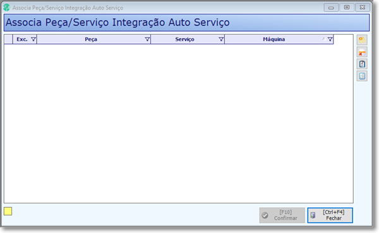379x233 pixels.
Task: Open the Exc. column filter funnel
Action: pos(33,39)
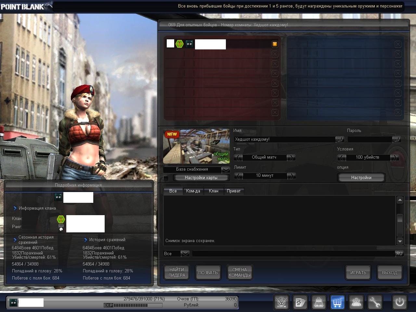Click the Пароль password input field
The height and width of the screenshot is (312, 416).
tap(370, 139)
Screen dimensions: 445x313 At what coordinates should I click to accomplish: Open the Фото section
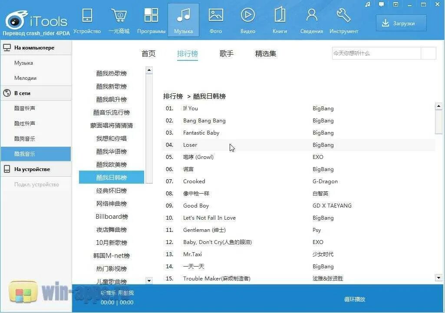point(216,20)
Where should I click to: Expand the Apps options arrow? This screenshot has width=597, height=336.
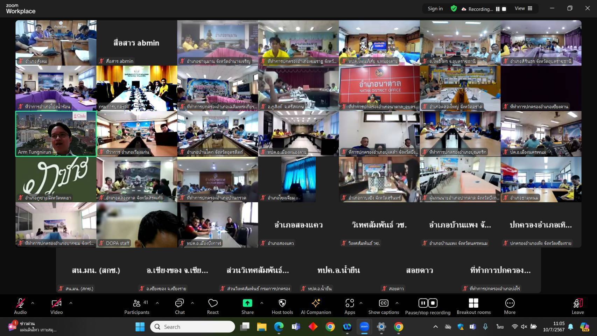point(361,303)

* * *

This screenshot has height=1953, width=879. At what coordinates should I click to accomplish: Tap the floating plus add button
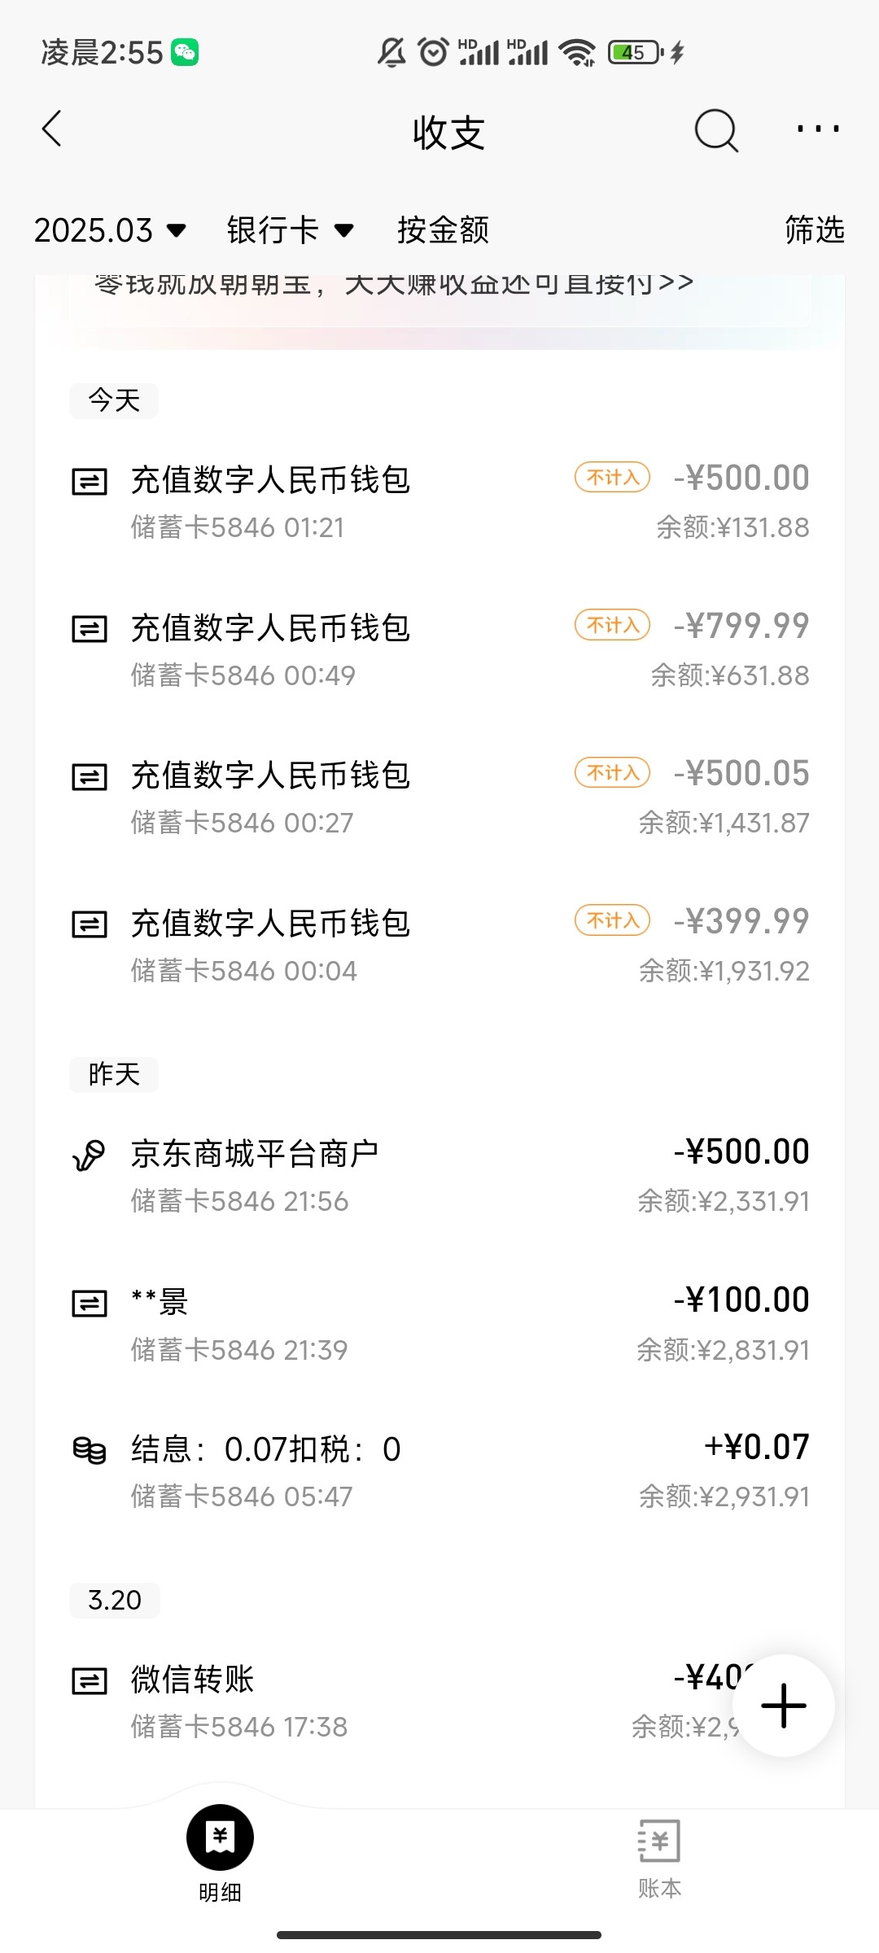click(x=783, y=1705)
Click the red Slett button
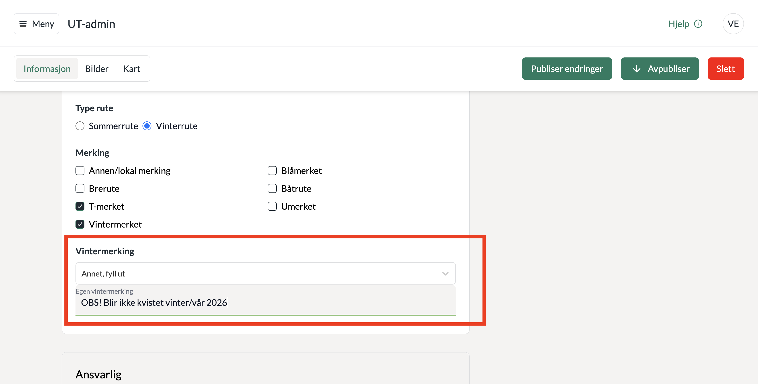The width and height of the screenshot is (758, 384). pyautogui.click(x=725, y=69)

What is required:
Output the items exactly as they appear, beginning with the line that contains "379x233 pixels." and continuing through the line that contains "point(361,303)", both lines included. Omit the pictures from the answer.

Answer to the problem:
379x233 pixels.
Task: Open the Exc. column filter funnel
Action: pos(33,39)
Click the Пароль password input field
The height and width of the screenshot is (312, 416).
tap(370, 139)
Screen dimensions: 445x313 At what coordinates should I click to accomplish: Open the Фото section
point(216,20)
Where should I click to: Expand the Apps options arrow? This screenshot has width=597, height=336.
point(361,303)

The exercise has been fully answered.